Learn forex trading based on a forex system that is proven, tested and easy to use.You must have read Part I of how hedge fund managers trade forex. You need to understand that hedge fund managers are always on their nerves edge. They constantly look for strategies that work.

Hedge fund managers want to make good money while always on their guard if things go bad, how to get out of a bad position before it really hurts. You as individual investors also want to bet your own hard earned money in the hope of making capital gains.

There are two primary trading methods; ranging and trending. You should decide whether you want to focus on range trading or trend trading? Many hedge fund managers like to follow the trend. If you want to become a trend trader, than you need to understand how to predict and anticipate trends in currency pairs. If you want to be a contrarian trader and do range trading, you should understand what best times when currency pairs are ranging and how to scalp.

You should also decide the time frame that you will trade most. You should decide whether you will use the 5 minute charts, 30 minute charts, 4 hour charts, daily charts, weekly chart etc and why.

Do you want to hold your position overnight? If you are in a job, do you have time to trade in the evening or the night? What time best suits you? Make these things very clear in your mind before you start trading.

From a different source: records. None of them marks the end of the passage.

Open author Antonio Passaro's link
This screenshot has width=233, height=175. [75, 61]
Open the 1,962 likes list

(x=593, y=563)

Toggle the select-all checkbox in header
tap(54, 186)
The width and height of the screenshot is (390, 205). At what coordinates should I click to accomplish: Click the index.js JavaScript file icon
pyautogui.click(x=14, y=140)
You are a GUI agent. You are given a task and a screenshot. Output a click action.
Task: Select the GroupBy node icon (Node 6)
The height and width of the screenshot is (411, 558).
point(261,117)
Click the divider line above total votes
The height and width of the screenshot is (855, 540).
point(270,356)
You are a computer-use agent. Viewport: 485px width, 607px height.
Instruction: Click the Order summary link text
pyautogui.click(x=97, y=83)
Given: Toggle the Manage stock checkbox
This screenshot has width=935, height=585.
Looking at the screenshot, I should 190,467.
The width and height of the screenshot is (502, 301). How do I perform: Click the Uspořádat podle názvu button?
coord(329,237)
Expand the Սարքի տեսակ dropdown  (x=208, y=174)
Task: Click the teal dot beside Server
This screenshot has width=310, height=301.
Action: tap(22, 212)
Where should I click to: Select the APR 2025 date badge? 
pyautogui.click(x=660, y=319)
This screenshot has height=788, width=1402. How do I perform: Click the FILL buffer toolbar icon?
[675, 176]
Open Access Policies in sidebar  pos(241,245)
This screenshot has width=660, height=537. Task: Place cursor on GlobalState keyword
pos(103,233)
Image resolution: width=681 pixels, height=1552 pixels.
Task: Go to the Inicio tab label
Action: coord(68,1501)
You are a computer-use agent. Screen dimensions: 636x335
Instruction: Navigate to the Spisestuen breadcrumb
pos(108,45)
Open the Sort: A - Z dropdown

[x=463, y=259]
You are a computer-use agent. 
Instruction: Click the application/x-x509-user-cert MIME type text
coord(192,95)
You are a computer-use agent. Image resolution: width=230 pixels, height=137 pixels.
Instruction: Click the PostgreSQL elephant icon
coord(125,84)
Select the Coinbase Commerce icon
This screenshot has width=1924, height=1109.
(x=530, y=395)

Learn the art of entry and exit. It is essential for your success. Should it be single entry, single exit? Should it be multiple entries, single exit? Should it be single entry, multiple exits? Should it be multiple entry, multiple exits?

You should understand the money management principles. It is good money management that will make you survive in the long run. Never ever put more than 3% of your equity at stake at one time. Understand how to calculate the risk/reward ratio.

Now, take a test drive of the forex system by back testing and forward testing. Back testing can be done on Metatrader and other platforms that are freely available. Forward test your strategies on a demo account with live data.

A better method would be to open a mini account and try to test it live with a small amount of money. You will not lose much money this way but will be playing against your emotions.

In the end, trading is all about developing discipline and controlling emotions. You don’t get this feel in demo trading when you know nothing is at stake and you are under no stress.

Get intimate with your strategies. There are two primary types of trading strategies—one that has a high percentage of profitable trades and one that has a high profit factor.

The key here is to know exactly what type of market environment your strategy performs well in and what type of market environment your strategy fails in, because only then will you know when it is time to pull the plug.

Know how much drawdown you can afford on your account. You can establish a bench mark figure using a back test for each trading strategy. Decide before hand how much drawdown is acceptable before you need to pull the plug out of the trade.

The last step of thinking or trading like a hedge fund manager is self reflection. Oftentimes we become so absorbed with trading that we do not notice the obvious.

This is why it is important to spend some time on a weekly or monthly basis to go over or reflect on your trading. You need to establish a certain ROI level for yourself and keep on tweaking your trading strategies until you start achieving that figure.